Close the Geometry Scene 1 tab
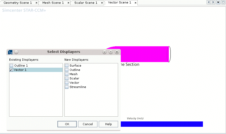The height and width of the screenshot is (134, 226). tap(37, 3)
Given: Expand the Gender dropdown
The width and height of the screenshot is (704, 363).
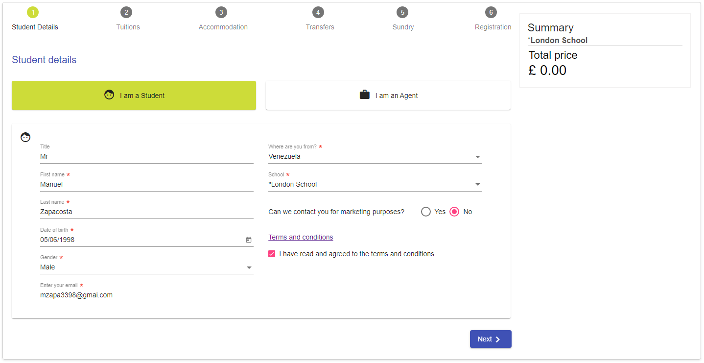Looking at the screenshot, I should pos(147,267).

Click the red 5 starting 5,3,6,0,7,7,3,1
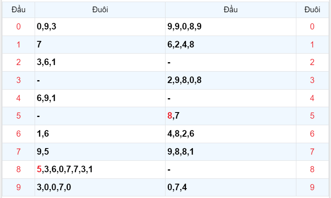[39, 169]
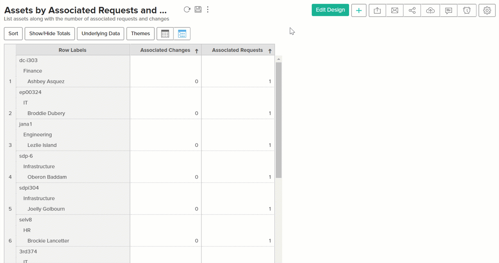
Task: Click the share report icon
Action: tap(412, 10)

Written task
Format every line of the items above as a JSON list of strings, one string per line, with blank lines dropped and the pictures left out.

Full answer
[
  "Close the Geometry Scene 1 tab",
  "The height and width of the screenshot is (134, 226). tap(37, 3)",
  "Given: Expand the Gender dropdown",
  "The width and height of the screenshot is (704, 363).",
  "Looking at the screenshot, I should pos(147,267).",
  "Click the red 5 starting 5,3,6,0,7,7,3,1",
  "[39, 169]",
  "Task: Click the share report icon",
  "Action: tap(412, 10)"
]